Collected data:

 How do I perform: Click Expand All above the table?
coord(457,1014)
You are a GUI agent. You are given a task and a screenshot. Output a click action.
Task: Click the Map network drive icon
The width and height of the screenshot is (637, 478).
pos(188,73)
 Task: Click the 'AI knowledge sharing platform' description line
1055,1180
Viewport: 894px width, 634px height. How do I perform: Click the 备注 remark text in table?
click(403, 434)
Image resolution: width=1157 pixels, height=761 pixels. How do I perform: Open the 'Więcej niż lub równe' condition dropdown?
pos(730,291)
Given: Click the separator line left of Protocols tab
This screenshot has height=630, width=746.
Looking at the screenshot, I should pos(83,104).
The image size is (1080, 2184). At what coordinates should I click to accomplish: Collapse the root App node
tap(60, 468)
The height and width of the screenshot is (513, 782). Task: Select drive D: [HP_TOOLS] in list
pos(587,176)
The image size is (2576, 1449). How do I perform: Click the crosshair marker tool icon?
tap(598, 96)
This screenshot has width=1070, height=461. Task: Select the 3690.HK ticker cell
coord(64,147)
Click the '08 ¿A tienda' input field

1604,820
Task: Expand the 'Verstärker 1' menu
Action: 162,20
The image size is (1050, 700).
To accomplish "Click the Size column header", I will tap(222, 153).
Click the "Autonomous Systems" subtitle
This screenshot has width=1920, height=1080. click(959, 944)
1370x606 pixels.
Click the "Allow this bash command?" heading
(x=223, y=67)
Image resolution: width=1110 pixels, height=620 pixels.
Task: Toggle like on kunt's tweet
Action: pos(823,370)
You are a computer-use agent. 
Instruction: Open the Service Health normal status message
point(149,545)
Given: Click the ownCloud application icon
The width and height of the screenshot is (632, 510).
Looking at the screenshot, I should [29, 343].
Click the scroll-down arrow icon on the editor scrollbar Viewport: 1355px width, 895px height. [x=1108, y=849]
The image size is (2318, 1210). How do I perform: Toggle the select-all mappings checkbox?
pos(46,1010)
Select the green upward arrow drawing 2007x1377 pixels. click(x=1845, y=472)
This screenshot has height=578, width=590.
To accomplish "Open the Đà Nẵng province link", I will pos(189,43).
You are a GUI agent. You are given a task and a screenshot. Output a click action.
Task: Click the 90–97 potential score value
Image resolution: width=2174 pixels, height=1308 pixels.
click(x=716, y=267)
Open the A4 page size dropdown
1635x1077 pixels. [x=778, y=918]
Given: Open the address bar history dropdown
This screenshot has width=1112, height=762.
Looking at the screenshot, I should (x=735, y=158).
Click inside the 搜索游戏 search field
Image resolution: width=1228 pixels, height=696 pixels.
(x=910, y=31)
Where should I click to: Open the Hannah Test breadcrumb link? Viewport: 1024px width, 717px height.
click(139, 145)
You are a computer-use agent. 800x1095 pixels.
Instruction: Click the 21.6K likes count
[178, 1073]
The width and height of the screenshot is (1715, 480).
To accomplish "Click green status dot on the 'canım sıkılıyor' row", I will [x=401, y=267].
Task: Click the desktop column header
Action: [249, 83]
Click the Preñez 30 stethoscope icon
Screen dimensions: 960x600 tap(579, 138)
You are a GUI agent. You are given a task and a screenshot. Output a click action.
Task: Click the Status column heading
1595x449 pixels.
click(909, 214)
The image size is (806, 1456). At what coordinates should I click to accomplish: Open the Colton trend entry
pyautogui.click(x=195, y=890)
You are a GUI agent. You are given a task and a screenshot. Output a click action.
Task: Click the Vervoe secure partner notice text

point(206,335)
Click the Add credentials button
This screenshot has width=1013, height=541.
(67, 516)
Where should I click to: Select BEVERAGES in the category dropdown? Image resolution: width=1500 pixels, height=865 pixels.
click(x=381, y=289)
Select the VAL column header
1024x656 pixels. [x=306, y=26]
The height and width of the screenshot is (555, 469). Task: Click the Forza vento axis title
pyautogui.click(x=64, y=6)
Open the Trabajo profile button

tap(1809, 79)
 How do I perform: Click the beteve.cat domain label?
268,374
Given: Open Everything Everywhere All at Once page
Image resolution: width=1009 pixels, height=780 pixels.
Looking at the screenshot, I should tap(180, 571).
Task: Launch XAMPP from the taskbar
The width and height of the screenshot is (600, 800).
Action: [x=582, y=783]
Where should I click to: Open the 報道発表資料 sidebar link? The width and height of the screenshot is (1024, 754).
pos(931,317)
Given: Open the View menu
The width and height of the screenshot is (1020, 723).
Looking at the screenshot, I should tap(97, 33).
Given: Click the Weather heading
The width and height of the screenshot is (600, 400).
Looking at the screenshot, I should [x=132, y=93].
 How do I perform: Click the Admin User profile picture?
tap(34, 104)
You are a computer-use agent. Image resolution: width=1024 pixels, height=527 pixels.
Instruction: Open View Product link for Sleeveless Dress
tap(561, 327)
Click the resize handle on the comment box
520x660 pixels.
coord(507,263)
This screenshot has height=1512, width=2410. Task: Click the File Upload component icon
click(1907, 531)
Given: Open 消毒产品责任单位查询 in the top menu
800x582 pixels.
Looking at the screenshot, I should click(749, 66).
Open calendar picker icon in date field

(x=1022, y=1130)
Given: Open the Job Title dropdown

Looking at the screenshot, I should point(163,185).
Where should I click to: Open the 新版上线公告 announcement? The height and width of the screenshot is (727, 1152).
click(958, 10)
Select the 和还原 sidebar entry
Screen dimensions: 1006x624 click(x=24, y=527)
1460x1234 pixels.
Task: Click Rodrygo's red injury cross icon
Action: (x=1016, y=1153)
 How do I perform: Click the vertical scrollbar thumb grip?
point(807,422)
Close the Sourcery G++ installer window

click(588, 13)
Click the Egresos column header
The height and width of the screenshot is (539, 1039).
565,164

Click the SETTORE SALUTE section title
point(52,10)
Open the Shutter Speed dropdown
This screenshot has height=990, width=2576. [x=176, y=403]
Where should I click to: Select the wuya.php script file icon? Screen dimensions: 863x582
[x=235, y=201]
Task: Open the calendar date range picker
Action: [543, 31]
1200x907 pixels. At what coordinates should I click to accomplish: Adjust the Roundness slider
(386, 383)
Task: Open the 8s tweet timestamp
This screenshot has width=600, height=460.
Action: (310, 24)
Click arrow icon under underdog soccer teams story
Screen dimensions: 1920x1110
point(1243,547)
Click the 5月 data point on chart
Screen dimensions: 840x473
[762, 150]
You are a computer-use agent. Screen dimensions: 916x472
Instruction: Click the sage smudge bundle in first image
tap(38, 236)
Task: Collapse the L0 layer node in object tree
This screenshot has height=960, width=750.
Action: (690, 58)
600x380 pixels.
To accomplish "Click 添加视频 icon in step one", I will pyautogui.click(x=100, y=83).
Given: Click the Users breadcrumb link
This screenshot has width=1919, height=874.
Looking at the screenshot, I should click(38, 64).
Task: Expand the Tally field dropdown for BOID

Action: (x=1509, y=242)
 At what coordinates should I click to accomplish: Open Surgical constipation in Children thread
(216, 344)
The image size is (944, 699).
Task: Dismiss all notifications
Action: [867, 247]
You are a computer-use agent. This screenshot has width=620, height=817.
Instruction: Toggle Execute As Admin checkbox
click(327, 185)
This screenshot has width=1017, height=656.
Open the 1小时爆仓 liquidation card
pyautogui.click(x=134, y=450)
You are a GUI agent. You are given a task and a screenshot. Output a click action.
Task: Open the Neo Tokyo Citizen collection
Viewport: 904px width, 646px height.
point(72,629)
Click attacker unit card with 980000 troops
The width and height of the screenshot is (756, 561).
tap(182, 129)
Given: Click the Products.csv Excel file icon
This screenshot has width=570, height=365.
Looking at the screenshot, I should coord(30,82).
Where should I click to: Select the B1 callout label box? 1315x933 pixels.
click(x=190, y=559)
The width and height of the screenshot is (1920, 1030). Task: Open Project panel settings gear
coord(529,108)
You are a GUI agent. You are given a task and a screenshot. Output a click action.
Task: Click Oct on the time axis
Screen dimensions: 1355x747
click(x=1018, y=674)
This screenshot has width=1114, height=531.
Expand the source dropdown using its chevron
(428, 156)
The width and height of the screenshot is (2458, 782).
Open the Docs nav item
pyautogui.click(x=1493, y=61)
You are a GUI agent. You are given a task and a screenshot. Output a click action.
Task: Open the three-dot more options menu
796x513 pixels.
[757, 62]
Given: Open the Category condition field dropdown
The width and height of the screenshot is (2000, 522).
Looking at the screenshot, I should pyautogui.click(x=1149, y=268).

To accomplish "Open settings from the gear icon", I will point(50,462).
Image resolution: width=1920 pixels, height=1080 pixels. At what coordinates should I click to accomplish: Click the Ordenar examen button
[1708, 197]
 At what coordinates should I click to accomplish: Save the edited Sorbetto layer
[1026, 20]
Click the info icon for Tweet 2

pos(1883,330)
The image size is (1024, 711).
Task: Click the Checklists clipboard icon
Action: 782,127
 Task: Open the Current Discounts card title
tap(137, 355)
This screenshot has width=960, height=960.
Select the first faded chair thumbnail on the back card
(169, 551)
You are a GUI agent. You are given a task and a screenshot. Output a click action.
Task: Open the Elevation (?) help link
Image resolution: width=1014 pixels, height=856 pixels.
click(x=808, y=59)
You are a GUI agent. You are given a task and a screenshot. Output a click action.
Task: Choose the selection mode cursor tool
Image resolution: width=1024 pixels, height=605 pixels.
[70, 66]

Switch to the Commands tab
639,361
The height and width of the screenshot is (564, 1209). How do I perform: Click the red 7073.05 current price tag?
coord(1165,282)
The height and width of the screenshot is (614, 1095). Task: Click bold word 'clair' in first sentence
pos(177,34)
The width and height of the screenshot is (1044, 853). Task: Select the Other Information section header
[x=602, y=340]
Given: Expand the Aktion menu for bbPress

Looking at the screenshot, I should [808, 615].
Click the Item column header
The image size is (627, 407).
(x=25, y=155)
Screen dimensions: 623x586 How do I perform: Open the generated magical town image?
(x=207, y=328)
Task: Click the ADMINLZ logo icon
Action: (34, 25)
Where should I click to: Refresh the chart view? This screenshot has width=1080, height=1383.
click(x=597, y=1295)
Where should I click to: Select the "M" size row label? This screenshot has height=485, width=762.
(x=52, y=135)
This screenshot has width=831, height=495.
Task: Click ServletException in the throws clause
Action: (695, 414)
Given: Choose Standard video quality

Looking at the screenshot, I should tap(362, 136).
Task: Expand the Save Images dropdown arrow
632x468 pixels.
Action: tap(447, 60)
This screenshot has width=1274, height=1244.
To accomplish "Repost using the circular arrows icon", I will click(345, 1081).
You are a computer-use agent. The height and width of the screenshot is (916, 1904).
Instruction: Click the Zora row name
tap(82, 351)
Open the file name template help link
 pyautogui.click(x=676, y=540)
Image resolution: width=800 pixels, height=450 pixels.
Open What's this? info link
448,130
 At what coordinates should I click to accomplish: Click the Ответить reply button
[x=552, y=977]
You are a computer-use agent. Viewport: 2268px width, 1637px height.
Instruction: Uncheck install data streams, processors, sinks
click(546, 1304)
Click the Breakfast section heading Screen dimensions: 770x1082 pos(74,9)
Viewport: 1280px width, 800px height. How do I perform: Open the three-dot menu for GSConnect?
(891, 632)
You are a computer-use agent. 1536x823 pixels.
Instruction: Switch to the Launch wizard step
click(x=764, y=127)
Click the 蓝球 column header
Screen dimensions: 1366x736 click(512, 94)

WHAT IS NEEDED: Please print the lines of the items above exactly as they are, starting with the line containing "The image size is (2318, 1210)." and ending with the line containing "1635x1077 pixels. [x=778, y=918]", including both of those lines.

COMPLETED TASK:
The image size is (2318, 1210). How do I perform: Toggle the select-all mappings checkbox?
pos(46,1010)
Select the green upward arrow drawing 2007x1377 pixels. click(x=1845, y=472)
This screenshot has height=578, width=590.
To accomplish "Open the Đà Nẵng province link", I will pos(189,43).
You are a GUI agent. You are given a task and a screenshot. Output a click action.
Task: Click the 90–97 potential score value
Image resolution: width=2174 pixels, height=1308 pixels.
click(x=716, y=267)
Open the A4 page size dropdown
1635x1077 pixels. [x=778, y=918]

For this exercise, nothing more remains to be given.